## WHAT YOU SHOULD DO
Please repeat exactly the lines below from the line with "At what coordinates" to the line with "The height and", including both, and leave out every picture.

---*---

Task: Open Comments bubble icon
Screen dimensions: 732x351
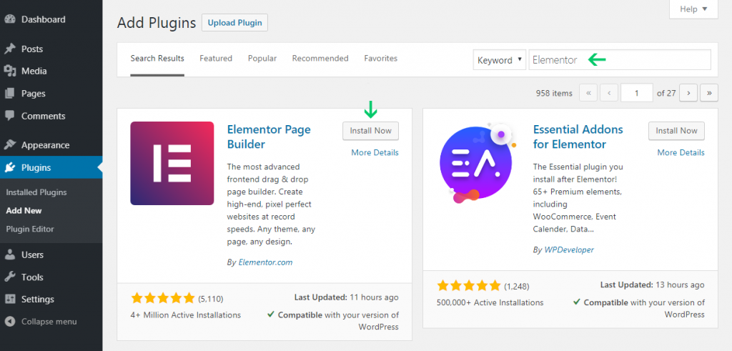Action: [x=10, y=116]
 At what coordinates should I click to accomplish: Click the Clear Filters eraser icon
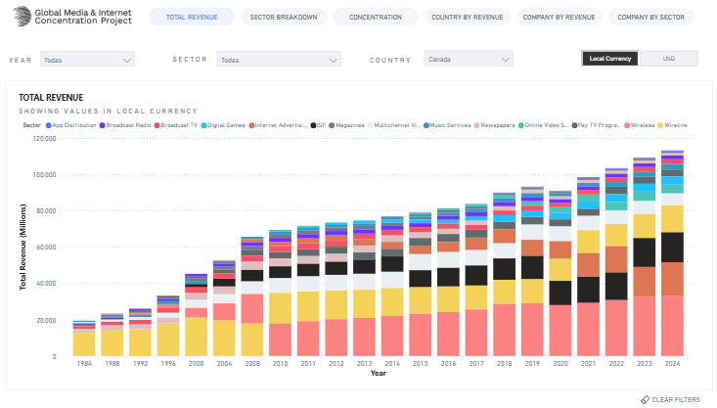click(x=645, y=399)
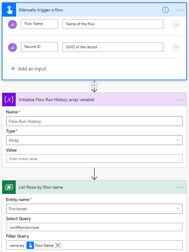Screen dimensions: 189x252
Task: Click the text-type icon beside Record ID
Action: (x=13, y=47)
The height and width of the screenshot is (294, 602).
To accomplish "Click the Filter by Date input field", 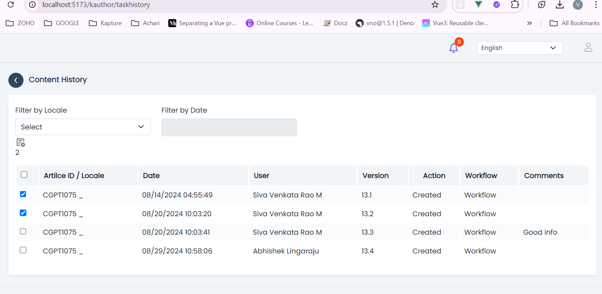I will [229, 127].
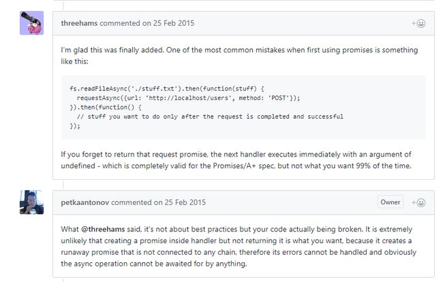Click the paragraph starting "If you forget to return"
Viewport: 443px width, 282px height.
tap(236, 160)

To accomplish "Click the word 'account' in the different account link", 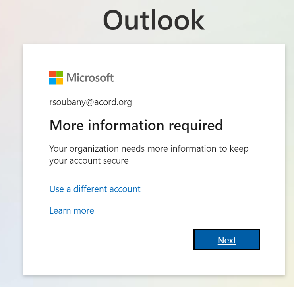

---*---

## YOUR SOLUTION
 At what coordinates should I click to accomplish: Click the Clear Filters eraser icon
click(x=645, y=399)
Screen dimensions: 189x252
Task: Click the text-type icon beside Record ID
Action: (x=13, y=47)
The height and width of the screenshot is (294, 602).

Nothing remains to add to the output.